If senolytics increase free cytokine levels and amplify JAK-STAT signaling after an acute stimulus, the data will support the notion that senescent cells function as a cytokine sink that restrains inflammation. Conversely, absence of such changes would refute the CSL mechanism and suggest that any protective role of senescent cells operates via alternative pathways (e.g., matrix remodeling, metabolic support).

Broader Implications

Confirming a cytokine‑sink role would necessitate revisiting senolytic dosing regimens—potentially coupling transient senolysis with timed supplementation of soluble receptor mimetics to preserve acute immune competence while alleviating chronic inflammaging.
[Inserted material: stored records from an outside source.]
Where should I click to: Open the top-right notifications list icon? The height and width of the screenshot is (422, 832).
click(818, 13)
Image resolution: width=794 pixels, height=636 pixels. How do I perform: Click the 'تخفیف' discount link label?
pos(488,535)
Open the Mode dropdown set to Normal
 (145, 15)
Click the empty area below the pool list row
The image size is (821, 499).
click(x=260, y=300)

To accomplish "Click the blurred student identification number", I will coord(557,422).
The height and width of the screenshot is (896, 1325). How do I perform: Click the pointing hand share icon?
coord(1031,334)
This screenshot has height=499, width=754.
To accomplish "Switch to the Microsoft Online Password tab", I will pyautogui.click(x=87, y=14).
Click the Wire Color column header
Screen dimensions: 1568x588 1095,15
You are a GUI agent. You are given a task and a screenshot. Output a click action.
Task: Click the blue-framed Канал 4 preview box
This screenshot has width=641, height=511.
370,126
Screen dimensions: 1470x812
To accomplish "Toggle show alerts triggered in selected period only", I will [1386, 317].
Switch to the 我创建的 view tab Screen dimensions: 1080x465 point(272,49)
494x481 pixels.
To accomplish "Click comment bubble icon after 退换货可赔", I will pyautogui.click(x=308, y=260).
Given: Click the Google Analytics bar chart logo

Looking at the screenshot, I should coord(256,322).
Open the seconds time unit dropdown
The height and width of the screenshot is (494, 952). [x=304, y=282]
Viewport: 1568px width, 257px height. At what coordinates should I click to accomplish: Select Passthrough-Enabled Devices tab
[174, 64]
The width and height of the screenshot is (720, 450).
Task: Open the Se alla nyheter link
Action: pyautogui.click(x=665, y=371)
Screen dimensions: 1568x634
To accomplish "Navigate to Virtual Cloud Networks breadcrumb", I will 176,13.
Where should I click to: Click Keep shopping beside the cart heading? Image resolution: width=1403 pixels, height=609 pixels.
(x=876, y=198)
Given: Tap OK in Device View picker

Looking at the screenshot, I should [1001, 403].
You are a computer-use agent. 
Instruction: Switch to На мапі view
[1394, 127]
It also provides a mechanistic explanation for observed “signal exhaustion” in aging: persistent senescent cell burden may chronically sequester cytokines, blunting fold‑change responses upon new insults.

This hypothesis is directly falsifiable, relies on measurable biochemical readouts, and extends the current SASP paradigm by proposing a specific, tractable molecular function for senescent cells in immune homeostasis.